▶ _Quoted passage_
----------

In [16]:
from PIL import Image, ImageOps

# Open the saved image (or use the image object directly from pdf2image)
img = Image.open('image1.jpg')

# Convert to grayscale and then to black and white
gray_img = ImageOps.grayscale(img)
bw_img = gray_img.point(lambda x: 0 if x < 128 else 255, '1')

# (Optional) Save the preprocessed image for verification
bw_img.save('image1.jpg')


In [17]:
import pytesseract

# Optional: define custom configuration
custom_config = r'--oem 3 --psm 6'

# Extract text from the preprocessed image
extracted_text = pytesseract.image_to_string(bw_img, config=custom_config)
print("Extracted Text:", extracted_text)


Extracted Text: Nutrition Facts
8 servings per container
Serving size 2/3 cup (55g)
ee
Amount per serving
Calories 230
% Daily Value*
Total Fat 8g 10%
Saturated Fat 1g 5%
Trang Fat 0g
Cholesterol Omg 0%
Sodium 160mg 7%
Total Carbohydrate 37g 13%
Dietary Fiber 4g 14%
Total Sugars 12g
Includes 10g Added Sugars 20%
Protein 3g
ee
Vitamin D 2meg 10%
Calcium 260mg 20%
(ron 8mg 45%
Potassium 240mg 6%
a serving of food contributes to a daily diet. 2,000 calories
a day is used for general nutrition advice
(For educationat purposes only. These labels do not meet
the labeling requirements described in 21 CFR 101.9.)



In [2]:
import re

def check_allergies_extended(product_text: str, user_allergies: list) -> str:
    """
    Checks if the product text contains any allergens based on user input,
    including synonyms for each allergen.
    
    Args:
        product_text (str): The extracted nutrition label text.
        user_allergies (list of str): List of allergens selected by the user 
                                      (e.g., ['dairy', 'peanuts', 'gluten']).
    
    Returns:
        str: A warning message if potential allergens are found; otherwise,
             a message indicating no allergens detected.
    """
    # Normalize the product text to lowercase.
    normalized_text = product_text.lower()

----------

Records excerpted from a collection
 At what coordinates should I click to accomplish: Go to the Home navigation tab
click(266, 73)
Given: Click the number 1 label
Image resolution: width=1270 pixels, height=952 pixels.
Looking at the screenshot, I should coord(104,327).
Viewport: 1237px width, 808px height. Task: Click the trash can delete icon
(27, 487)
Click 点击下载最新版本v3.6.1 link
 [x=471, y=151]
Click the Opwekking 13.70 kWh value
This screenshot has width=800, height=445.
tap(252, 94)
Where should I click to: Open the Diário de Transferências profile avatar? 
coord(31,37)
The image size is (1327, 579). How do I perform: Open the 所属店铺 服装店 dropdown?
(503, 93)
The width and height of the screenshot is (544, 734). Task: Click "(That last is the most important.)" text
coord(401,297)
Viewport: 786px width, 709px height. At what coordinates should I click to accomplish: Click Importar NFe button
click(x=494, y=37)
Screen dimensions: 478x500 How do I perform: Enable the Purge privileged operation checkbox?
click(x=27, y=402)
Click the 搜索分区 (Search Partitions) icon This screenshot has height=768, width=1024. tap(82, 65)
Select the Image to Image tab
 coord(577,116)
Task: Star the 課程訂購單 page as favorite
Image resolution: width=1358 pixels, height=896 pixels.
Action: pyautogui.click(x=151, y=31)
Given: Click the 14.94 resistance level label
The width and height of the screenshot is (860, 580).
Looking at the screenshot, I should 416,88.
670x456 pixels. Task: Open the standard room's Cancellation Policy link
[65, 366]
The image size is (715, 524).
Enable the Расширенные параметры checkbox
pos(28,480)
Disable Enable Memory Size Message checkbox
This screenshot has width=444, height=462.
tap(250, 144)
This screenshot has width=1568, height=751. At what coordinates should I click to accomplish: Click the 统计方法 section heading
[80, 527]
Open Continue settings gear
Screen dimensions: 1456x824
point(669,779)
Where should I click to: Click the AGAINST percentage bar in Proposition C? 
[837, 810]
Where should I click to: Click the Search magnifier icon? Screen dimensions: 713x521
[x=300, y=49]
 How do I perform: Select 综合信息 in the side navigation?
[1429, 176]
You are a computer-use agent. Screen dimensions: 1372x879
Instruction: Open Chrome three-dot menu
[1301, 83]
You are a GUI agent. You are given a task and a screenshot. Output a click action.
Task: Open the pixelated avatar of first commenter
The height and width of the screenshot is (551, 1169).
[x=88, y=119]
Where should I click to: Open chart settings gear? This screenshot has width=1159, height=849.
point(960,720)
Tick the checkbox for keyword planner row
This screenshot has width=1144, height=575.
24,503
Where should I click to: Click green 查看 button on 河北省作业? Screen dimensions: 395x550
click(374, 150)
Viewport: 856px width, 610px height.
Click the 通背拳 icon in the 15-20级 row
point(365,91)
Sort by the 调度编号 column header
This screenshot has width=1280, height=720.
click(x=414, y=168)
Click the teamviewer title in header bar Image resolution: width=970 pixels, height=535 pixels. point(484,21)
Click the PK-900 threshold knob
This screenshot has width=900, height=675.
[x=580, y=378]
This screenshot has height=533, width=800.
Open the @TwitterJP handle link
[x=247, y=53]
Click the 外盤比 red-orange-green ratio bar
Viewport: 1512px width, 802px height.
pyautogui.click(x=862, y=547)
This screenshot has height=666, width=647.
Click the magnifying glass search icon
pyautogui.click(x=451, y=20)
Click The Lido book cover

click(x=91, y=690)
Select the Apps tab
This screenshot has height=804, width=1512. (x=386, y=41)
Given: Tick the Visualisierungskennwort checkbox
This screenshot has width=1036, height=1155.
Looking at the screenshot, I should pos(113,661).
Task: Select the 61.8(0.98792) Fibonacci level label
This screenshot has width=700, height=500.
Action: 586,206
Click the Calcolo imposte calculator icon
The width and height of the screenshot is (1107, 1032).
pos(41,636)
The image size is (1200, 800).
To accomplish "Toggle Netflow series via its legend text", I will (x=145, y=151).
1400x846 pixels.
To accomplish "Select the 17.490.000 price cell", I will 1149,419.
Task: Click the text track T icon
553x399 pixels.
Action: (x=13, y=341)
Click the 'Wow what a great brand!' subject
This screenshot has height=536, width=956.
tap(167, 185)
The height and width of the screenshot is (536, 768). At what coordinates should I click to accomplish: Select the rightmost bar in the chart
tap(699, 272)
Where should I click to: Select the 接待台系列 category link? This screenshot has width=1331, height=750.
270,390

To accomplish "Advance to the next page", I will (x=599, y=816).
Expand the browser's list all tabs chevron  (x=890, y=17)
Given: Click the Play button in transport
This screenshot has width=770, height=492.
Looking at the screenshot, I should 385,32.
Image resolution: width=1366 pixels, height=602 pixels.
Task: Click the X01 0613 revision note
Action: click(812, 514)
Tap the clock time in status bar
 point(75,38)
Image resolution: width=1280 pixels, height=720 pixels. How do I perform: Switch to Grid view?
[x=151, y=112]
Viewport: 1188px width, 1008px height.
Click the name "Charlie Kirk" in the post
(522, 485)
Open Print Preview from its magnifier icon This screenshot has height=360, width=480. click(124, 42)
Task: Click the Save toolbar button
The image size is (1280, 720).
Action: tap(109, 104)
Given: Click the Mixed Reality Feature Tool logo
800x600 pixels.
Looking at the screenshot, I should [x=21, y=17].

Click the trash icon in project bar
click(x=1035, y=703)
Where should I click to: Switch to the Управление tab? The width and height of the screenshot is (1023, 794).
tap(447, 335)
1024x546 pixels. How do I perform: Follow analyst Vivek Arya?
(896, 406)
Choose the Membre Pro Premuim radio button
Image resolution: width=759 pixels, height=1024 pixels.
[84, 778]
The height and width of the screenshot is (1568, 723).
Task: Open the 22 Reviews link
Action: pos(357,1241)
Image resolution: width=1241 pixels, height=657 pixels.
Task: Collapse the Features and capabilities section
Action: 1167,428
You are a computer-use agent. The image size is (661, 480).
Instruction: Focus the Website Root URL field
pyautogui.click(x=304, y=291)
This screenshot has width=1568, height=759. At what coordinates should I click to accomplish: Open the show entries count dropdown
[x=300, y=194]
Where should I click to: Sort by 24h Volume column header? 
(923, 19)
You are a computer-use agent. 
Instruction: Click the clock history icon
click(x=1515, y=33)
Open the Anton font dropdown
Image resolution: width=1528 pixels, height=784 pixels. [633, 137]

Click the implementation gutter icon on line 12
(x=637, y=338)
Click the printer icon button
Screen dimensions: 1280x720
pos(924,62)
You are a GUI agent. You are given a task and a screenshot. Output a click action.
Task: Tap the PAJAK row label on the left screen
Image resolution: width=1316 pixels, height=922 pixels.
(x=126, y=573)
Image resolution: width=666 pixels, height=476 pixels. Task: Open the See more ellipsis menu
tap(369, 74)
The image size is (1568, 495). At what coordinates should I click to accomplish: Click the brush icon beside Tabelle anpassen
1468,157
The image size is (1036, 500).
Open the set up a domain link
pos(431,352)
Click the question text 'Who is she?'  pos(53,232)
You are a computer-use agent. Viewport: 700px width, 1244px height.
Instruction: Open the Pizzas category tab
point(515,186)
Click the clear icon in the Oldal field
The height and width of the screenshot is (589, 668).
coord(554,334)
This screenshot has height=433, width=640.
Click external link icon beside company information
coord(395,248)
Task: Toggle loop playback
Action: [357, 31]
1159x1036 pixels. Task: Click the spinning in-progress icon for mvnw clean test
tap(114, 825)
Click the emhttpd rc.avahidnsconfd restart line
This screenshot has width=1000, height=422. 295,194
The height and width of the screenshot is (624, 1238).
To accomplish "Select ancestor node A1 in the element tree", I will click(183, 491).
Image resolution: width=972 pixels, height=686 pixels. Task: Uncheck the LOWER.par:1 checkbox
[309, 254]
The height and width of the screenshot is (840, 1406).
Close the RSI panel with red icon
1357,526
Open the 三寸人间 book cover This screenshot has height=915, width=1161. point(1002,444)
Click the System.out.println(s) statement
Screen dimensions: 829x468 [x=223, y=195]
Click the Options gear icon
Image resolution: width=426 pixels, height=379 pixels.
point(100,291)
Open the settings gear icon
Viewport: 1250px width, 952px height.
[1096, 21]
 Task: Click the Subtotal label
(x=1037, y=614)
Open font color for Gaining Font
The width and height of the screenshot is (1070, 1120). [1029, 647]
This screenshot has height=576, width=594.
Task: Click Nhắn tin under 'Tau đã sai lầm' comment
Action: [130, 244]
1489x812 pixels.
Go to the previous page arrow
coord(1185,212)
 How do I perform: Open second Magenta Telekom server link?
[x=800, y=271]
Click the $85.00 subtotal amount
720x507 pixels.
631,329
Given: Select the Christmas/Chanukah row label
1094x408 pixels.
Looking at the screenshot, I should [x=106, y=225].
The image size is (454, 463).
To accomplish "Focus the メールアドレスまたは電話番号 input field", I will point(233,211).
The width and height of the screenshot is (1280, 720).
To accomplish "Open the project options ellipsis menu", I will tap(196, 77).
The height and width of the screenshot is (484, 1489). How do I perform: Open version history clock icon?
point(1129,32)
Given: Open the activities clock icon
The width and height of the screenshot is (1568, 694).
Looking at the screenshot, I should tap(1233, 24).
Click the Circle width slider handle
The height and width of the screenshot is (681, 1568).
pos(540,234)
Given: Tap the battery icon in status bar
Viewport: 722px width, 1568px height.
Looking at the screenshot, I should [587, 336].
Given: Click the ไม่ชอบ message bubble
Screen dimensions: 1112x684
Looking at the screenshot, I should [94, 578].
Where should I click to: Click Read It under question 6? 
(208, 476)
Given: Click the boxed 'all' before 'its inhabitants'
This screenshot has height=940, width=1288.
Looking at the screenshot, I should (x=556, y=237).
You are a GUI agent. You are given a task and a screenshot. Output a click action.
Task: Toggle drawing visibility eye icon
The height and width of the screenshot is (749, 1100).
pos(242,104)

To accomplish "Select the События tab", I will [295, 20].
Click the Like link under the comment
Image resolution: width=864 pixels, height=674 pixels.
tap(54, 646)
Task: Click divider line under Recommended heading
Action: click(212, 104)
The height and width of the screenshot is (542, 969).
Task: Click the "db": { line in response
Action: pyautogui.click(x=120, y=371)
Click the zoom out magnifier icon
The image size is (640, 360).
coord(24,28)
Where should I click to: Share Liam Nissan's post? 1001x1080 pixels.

----------

▶ _Explore the material_
- A) List every name that an import statement in the notebook code brings in.
- B) Carry the notebook code forward from its last line.
You can set the data aside; it is not needed here.

▶ _Answers given_
- A) Image, ImageOps, pytesseract, re

- B)
    # Mapping from generic allergen names to common synonyms/keywords.
    allergy_synonyms = {
        "dairy": ["milk", "cheese", "butter", "curd", "yogurt", "cream", "whey", "casein"],
        "peanuts": ["peanut", "groundnut", "arachis"],
        "gluten": ["wheat", "barley", "rye", "oats", "gluten"],
        "soy": ["soy", "soybean", "tofu", "edamame", "soymilk"],
        "tree nuts": ["almond", "cashew", "walnut", "pecan", "hazelnut", "pistachio", "macadamia"],
        "egg": ["egg", "albumin"],
        # Add additional allergens and synonyms as needed.
    }

    found_allergens = []

    # For each user-specified allergen, check for any synonym in the text.
    for allergy in user_allergies:
        allergy_lower = allergy.lower()
        synonyms = allergy_synonyms.get(allergy_lower, [allergy_lower])
        
        # Use regex with word boundaries to avoid partial matches.
        for synonym in synonyms:
            if re.search(r'\b' + re.escape(synonym) + r'\b', normalized_text):
                found_allergens.append(allergy)
                break  # Stop checking synonyms once a match is found.

    if found_allergens:
        return f"WARNING: The product contains {', '.join(found_allergens)} which may cause an allergic reaction."
    else:
        return "No allergens detected in the product."